How Hash Joins Work When the Hash Table Does Not Fit in the PGA
The database must use a different technique when the hash table does not fit entirely in the PGA. In this case, the database uses a temporary space to hold portions (called partitions) of the hash table, and sometimes portions of the larger table that probes the hash table.
The basic process is as follows:
-
The database performs a full scan of the smaller data set, and then builds an array of hash buckets in both the PGA and on disk.
When the PGA hash area fills up, the database finds the largest partition within the hash table and writes it to temporary space on disk. The database stores any new row that belongs to this on-disk partition on disk, and all other rows in the PGA. Thus, part of the hash table is in memory and part of it on disk.
-
The database takes a first pass at reading the other data set.
For each row, the database does the following:
-
Applies the same hash function to the join column or columns to calculate the number of the relevant hash bucket.
-
Probes the hash table to determine whether rows exist in the bucket in memory.

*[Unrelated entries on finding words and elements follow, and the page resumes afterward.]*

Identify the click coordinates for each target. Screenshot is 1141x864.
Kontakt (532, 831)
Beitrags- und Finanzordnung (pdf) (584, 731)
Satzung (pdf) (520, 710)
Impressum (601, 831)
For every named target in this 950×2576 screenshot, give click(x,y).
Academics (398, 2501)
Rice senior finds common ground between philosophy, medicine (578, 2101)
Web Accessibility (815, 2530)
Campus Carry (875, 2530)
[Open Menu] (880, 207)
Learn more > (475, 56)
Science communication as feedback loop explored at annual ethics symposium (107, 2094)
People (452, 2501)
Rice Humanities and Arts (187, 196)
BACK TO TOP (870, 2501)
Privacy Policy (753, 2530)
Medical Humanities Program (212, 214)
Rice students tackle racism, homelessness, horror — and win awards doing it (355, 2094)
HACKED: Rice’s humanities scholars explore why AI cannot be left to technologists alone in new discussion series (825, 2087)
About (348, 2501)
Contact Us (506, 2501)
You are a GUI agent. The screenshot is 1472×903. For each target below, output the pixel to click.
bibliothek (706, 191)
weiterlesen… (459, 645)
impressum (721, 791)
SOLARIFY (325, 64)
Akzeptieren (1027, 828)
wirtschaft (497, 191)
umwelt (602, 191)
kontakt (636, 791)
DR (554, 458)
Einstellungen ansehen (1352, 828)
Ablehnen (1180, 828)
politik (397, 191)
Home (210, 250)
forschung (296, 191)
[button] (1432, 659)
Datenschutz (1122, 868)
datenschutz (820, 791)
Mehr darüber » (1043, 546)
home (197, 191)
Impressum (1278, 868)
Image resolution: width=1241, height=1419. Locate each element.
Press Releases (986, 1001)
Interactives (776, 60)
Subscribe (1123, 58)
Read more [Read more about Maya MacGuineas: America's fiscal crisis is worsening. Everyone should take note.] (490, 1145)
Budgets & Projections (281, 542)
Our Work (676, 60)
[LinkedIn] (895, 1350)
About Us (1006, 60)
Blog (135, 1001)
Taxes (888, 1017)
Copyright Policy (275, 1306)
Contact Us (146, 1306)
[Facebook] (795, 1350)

If the hashed value points to a row in memory, then the database completes the join and returns the row. If the value points to a hash partition on disk, however, then the database stores this row in the temporary tablespace, using the same partitioning scheme used for the original data set.
-
-
The database reads each on-disk temporary partition one by one
-
The database joins each partition row to the row in the corresponding on-disk temporary partition.